Stakeholders have been vocal about what those “next steps” should be, and there are a few specific examples of how patients have played a direct role in review decisions. (Also see "Patient-Focused Drug Development High On Industry’s List Of PDUFA VI Tweaks" - Pink Sheet, 29 Sep, 2014.) Patient groups have hosted briefings with review teams on specific diseases outside of the 20 patient-input meetings, and consulted FDA on the relevance of clinical trial endpoints for BioMarin Pharmaceutical Inc.’s Vimizim. (Also see "Patient Advocacy And PDUFA VI: Next Steps Could Include Involvement In Reviews, More Scientific Briefings for FDA Staff" - Pink Sheet, 18 Jul, 2014.)

But patient advocates want a more systematic approach to their involvement in drug development. That desire is prominently reflected in the House Energy & Commerce Committee’s first draft of the “21^st Century Cures” legislation, which begins with a section on patient-focused drug development that would direct FDA to use patient-experience data in constructing a risk/benefit framework. (Also see "New Rx Approval Standards, Faster Pathways Offered In Cures Legislation" - Pink Sheet, 2 Feb, 2015.)

FDA, however, seems more comfortable with the qualitative feedback about symptoms and disease burdens, which can then help broader or strengthen the endpoints for trials.

One area where patients can be particularly useful, Jenkins said, is by explaining the endpoints that are most important to study in clinical trials for their particular disease or condition. “Maybe we need to move to endpoints that affect the symptoms and daily lives of patients and move away from endpoints doctors focus on,” he said.

Jenkins even suggested a possible commercial advantage to including patient-reported outcomes in clinical trials: “a greater impact and a greater relevance to the patient when they hear that a new drug has been approved. It’s not based on some laboratory measure that it’s not so meaningful for them, but on a PRO for symptom improvement or activities for daily life.”

FDA officials have spoken publicly about the importance of patient-reported outcomes, but drug sponsors have been slow to routinely use PROs when designing registration trials. FDA doesn’t require sponsors to consider PROs in clinical trials, and historically, hasn’t done much to encourage their use. But there are signs that sentiment is turning around, at least in certain drug review divisions. (Also see "Getting With The PRO-gram: Making Patient-Reported Outcomes Work" - Pink Sheet, 24 Nov, 2014.)

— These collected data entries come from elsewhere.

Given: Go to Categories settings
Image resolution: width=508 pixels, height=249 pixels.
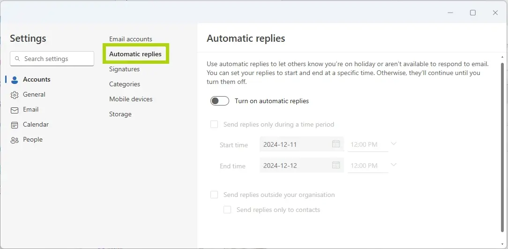Looking at the screenshot, I should [x=125, y=84].
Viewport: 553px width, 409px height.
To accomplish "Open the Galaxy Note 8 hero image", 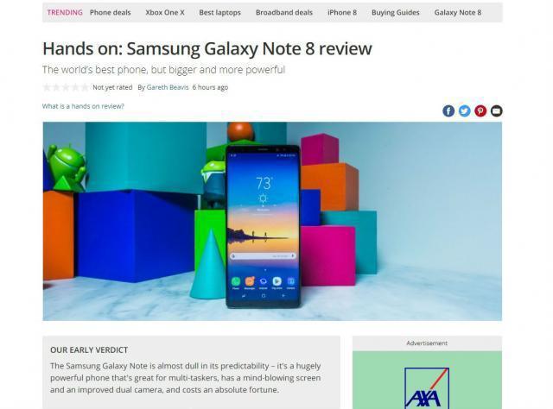I will coord(272,221).
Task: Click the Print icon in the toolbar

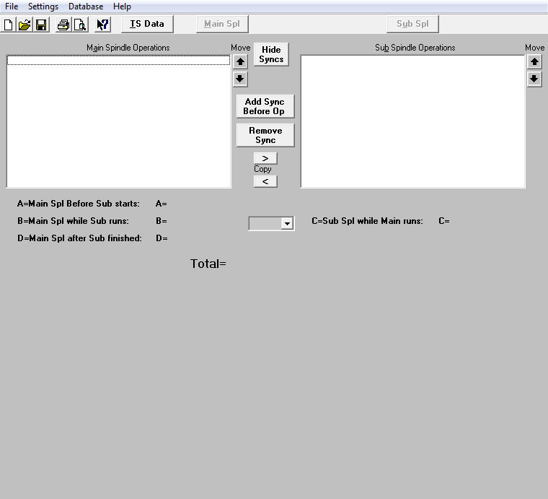Action: tap(63, 25)
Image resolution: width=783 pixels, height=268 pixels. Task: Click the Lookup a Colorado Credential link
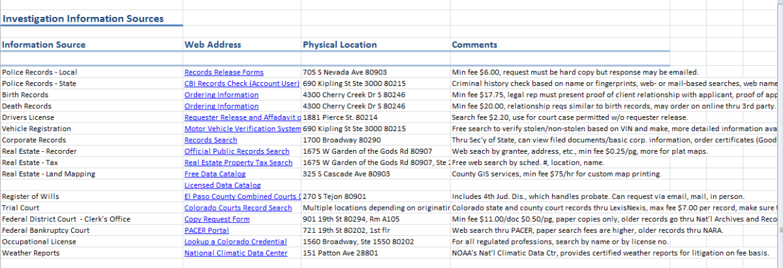(x=235, y=242)
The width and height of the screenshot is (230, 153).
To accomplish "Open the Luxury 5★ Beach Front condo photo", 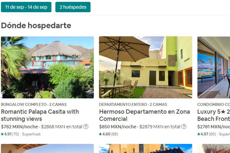I will [214, 67].
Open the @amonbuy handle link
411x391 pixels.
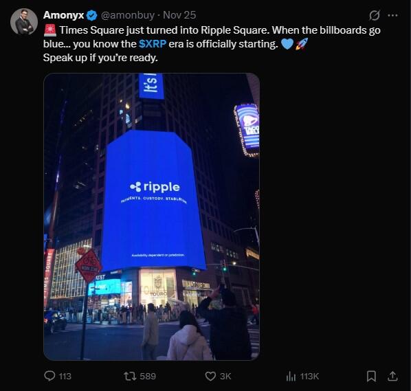click(128, 15)
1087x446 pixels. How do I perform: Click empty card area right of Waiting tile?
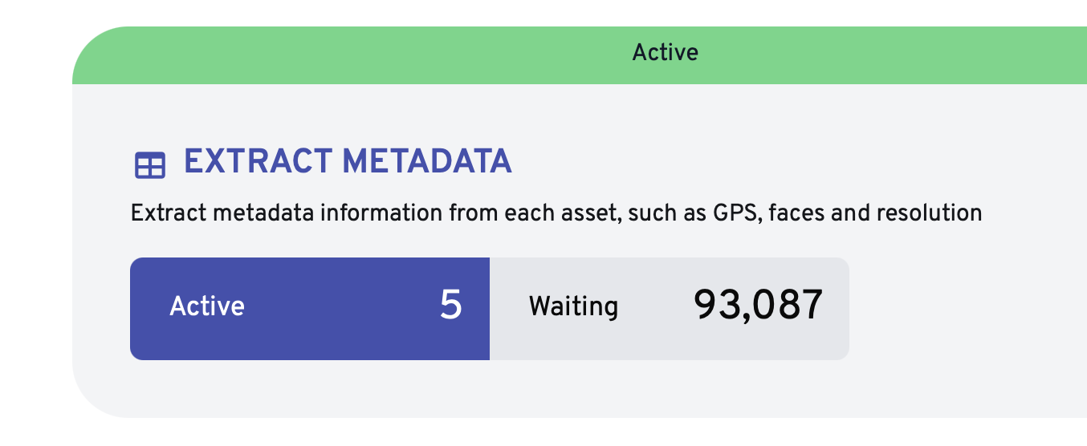tap(963, 308)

Jenkins also suggested that patient representatives could use their expertise to help FDA draft guidance documents to industry. “I think that’s a pathway that could be fruitful to help get them to help us focus and collate all the information that they can put forward as a suggestion of how the agency might want to formulate its own guidance.”

He pointed specifically to Parent Project Muscular Dystrophy’s submission of a draft guidance for drug development in Duchenne muscular dystrophy as an example of how patients can be directly involved in the regulatory process. FDA is “incorporating” the issues outlined in PPMD’s draft “into our thinking as we’re working to issue an agency guidance in that area.”

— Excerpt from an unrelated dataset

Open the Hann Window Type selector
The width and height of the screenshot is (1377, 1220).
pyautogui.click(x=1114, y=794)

Overall, patient-centered drug development has been a “great initiative,” Jenkins said. “We would like to think that we’ve always been patient-focused in our oversight and regulation of drug development. But clearly, there’s a lot of room for more input from patients into the drug development and approval process. I think we welcome that.”

Woodcock agreed, but cautioned that there is work to be done.

“Many patient groups and non-profits are getting involved in evaluating these issues, and we have to assess how such input can be translated to acceptable endpoints in drug development guidance,” she said. “We’re going to have to think of a framework of translating that patient input – developing it, collecting it and then translating it to actionable steps for drug development.”